Madrid dominan bola, tapi peluang bersih tidak berlimpah
Dengan penguasaan bola 60.1%, Madrid memegang kontrol pertandingan, namun mereka tidak banyak menciptakan peluang yang benar benar bersih dan kiper Valencia tidak terlalu sering dipaksa melakukan penyelamatan spektakuler. Ini tipikal laga tandang di stadion panas: yang dicari adalah stabilitas, bukan parade peluang.
Valencia berani, namun mentok di sentuhan terakhir
Valencia menekan, menumpuk energi, dan sempat membuat Mestalla bergemuruh saat bola mengenai tiang. Tetapi statistik menunjukkan fakta keras: tembakan tepat sasaran mereka 0. Dalam sepak bola level atas, dominasi emosi tanpa ancaman nyata biasanya akan dibalas oleh tim yang lebih efisien.
“Saya melihat Madrid seperti tim yang tahu kapan harus sabar dan kapan harus menggigit. Menang 0 2 di Mestalla tidak selalu butuh permainan paling indah, yang penting struktur tidak pecah.”
Dampak hasil: Madrid terus menekan pemuncak, Valencia masih rawan
Kemenangan ini membuat Madrid tetap berada tepat di belakang Barcelona. Bagi Valencia, kekalahan di kandang terasa menyakitkan karena mereka butuh poin untuk menjauh dari zona berbahaya.
Perburuan puncak masih ketat
Madrid kini hanya terpaut satu poin dari Barcelona setelah 23 pertandingan. Itu membuat setiap kemenangan seperti di Mestalla terasa bernilai dobel karena menjaga tekanan di papan atas tetap panas.

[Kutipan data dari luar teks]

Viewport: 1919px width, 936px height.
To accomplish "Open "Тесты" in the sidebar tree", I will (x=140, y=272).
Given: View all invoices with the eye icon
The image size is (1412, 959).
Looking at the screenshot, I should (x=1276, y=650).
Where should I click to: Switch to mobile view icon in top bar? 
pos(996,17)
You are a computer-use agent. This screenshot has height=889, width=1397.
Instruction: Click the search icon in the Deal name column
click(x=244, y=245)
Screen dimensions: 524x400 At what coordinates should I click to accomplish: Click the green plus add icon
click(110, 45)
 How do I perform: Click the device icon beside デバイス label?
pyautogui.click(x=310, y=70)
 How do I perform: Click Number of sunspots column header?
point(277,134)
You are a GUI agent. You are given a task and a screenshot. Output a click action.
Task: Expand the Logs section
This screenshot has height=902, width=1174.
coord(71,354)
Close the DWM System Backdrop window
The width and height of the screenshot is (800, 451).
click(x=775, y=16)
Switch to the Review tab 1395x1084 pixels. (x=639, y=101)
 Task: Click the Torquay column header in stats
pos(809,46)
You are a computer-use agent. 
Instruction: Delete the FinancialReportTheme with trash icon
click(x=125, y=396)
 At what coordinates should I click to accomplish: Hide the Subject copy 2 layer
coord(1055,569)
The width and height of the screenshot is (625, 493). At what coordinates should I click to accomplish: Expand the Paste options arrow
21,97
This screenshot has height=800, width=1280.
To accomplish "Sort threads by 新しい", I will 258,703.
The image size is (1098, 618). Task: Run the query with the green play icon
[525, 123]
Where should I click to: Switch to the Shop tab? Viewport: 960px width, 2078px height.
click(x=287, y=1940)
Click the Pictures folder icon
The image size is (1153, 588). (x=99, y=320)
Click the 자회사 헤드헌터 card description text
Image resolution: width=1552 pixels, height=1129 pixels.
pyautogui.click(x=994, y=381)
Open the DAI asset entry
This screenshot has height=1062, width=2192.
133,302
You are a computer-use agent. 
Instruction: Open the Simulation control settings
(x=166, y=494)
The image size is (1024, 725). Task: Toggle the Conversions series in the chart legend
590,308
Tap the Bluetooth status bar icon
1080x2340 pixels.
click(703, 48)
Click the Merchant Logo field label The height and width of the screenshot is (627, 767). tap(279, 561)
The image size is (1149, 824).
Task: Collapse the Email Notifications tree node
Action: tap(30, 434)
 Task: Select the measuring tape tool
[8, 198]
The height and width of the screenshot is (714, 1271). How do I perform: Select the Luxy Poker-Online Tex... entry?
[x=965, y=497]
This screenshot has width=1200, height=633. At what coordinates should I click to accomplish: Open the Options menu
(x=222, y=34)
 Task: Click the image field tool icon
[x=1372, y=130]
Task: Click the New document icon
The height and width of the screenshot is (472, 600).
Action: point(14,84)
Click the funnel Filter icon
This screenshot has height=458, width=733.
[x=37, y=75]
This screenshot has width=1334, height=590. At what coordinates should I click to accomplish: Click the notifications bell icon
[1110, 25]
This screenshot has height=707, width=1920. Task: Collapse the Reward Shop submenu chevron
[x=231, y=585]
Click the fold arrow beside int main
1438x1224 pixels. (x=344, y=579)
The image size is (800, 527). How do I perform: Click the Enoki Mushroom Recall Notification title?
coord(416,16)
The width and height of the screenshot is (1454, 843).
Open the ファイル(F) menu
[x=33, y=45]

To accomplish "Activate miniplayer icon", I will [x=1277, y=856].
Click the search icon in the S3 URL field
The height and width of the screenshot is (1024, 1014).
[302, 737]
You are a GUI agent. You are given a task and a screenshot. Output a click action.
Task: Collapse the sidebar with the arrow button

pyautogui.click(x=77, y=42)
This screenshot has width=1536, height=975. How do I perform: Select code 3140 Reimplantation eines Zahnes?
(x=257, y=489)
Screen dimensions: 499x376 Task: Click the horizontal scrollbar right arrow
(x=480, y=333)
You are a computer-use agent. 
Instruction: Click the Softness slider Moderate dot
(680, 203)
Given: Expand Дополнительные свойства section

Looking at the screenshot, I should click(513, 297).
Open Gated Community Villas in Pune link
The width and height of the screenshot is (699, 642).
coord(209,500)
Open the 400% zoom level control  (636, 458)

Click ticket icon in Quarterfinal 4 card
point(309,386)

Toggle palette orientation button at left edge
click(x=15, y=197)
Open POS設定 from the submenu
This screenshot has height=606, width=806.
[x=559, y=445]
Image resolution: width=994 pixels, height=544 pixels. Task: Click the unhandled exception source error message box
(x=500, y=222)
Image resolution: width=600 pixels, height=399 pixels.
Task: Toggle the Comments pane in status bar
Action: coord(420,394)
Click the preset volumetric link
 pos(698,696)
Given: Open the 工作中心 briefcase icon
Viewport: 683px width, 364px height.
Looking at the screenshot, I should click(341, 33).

Valencia harus segera memungut poin dari laga berikutnya
Valencia berada sangat dekat dengan zona degradasi, dan kekalahan ini menambah beban psikologis. Mereka sebenarnya mampu membuat pertandingan menjadi keras dan ketat, tetapi tanpa ancaman yang berujung tembakan tepat sasaran, kerja keras itu sering berakhir nihil.